* _Document extract_:
= Sigríður Ásdís Snævarr =

Icelandic diplomat

Sigríður Ásdís Snævarr (born 23 June 1952) is an Icelandic diplomat and was the first woman to be appointed as an ambassador by Iceland, serving as ambassador to Sweden from 1991 to 1996.

== Education ==
Sigríður was a fellow at Harvard Russian Research Center and holds a teaching diploma in Italian from Perugia University, a B.Sc.Econ in Economic International Relations from the London School of Economics, and a M.A. from The Fletcher School of Law and Diplomacy where she studied on a Fulbright Scholarship.

== Professional life ==
Sigríður joined the Icelandic foreign service in 1978 and started her diplomatic career in the Soviet Union in 1979 at the height of the Cold War. She served as counsellor at the embassy of Iceland in Bonn, before she broke ground being the first Icelandic woman to be appointed as ambassador, in 1991. She has served as Iceland's ambassador to Sweden, Finland, Estonia, Latvia, Slovenia, Namibia, South Africa, Mozambique, France, Italy, Spain, and Portugal. While posted in Paris she also served as the Permanent Representative to OECD, to FAO and to UNESCO during the time when Iceland had a seat on the executive board.

* _Set of tasks_:
1. Reproduce the passage of the biography of Sigríður Ásdís Snævarr above from "Sigríður Ásdís Snævarr (born" to "1991 to 1996." word for word.
2. Recast the paragraph of the biography of Sigríður Ásdís Snævarr beginning "Sigríður joined the Icelandic foreign service" as a bulleted list, keeping its main facts.
3. Resume the biography of Sigríður Ásdís Snævarr above at the point where it ends.

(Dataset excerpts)
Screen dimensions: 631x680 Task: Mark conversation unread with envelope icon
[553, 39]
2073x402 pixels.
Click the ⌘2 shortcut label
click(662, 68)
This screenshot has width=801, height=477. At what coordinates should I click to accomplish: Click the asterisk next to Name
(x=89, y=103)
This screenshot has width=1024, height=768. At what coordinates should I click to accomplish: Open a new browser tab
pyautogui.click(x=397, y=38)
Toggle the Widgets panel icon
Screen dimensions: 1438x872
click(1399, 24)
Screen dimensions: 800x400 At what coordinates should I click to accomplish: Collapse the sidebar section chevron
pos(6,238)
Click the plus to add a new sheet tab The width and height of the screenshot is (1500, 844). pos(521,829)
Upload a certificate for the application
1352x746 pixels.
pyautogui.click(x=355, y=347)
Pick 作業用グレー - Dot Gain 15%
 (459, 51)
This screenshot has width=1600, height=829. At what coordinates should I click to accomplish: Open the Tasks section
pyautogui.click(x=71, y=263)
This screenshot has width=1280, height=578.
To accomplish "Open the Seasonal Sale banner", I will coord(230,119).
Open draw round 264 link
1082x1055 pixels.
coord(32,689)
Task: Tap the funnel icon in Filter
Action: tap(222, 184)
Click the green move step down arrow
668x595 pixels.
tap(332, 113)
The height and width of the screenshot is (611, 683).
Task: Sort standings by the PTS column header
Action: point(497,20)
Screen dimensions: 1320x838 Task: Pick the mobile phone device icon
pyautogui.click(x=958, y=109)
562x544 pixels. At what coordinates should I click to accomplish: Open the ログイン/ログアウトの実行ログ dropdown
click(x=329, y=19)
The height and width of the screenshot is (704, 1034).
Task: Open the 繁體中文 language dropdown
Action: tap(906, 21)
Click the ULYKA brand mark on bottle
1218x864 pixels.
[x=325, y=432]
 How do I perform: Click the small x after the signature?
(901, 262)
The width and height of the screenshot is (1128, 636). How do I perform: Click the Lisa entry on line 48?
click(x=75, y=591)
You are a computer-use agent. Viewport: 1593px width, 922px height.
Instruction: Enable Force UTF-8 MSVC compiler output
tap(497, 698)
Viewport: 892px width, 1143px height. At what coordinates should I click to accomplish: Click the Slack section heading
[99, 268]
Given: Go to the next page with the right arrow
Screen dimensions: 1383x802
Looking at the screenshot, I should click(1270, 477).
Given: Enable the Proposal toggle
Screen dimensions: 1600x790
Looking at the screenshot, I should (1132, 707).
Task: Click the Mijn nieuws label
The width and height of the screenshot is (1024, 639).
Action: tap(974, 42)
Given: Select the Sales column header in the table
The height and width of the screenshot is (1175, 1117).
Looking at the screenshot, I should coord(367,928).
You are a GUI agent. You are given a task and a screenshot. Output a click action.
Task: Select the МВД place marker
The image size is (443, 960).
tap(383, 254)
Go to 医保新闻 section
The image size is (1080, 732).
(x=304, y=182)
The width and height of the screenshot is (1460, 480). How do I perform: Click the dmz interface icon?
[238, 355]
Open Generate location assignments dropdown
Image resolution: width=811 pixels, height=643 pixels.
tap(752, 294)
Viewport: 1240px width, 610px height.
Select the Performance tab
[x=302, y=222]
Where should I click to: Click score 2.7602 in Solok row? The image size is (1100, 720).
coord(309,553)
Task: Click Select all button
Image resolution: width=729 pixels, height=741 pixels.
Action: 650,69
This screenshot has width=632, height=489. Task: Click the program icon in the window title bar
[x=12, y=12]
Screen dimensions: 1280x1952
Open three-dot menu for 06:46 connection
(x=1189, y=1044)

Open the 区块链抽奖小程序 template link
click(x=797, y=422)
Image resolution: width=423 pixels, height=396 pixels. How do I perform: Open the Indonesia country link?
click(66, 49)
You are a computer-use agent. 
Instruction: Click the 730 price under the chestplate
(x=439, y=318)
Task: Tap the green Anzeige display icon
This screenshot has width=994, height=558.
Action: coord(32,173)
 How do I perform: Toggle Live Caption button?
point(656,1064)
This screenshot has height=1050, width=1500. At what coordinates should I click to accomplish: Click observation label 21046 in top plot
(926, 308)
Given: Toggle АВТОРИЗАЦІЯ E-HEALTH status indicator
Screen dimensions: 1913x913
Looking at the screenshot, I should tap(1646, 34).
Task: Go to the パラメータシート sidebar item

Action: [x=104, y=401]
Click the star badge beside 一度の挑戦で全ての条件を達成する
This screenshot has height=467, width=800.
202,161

* _Results for the exercise_:
1.
Sigríður Ásdís Snævarr (born 23 June 1952) is an Icelandic diplomat and was the first woman to be appointed as an ambassador by Iceland, serving as ambassador to Sweden from 1991 to 1996.

2.
- Joined the Icelandic foreign service in 1978.
- Began her diplomatic career in the Soviet Union in 1979, at the height of the Cold War.
- Served as counsellor at the embassy of Iceland in Bonn.
- In 1991 became the first Icelandic woman appointed as ambassador.
- Has served as Iceland's ambassador to Sweden, Finland, Estonia, Latvia, Slovenia, Namibia, South Africa, Mozambique, France, Italy, Spain, and Portugal.
- While posted in Paris, also served as Permanent Representative to OECD, FAO and UNESCO while Iceland held a seat on the executive board.

3.
In 2008 Sigríður took a temporary leave of absence from the foreign service and started a private company, “Nýttu kraftinn,” to train and empower 1100 job seekers in the wake of the Icelandic banking crisis. In 2013 she published a book reflecting on her job retraining efforts.

Sigríður now trains new diplomats and coaches ambassadors before new postings. She is in the steering group guiding the future work of Icelandic diplomacy and leads a unit of home-based ambassadors in the Ministry for Foreign Affairs. Sigríður is a public speaker on topics such as gender equality. She is also on the board of the Icelandic medical imaging company Oxymap.

== Personal life ==
Sigríður is married to Kjartan Gunnarsson. They have one son born in 2007. At 55 years old, Sigríður was the oldest known Icelandic woman to give birth. Sigríður's parents were Valborg Sigurðardóttir and Ármann Snævarr. She has 4 siblings.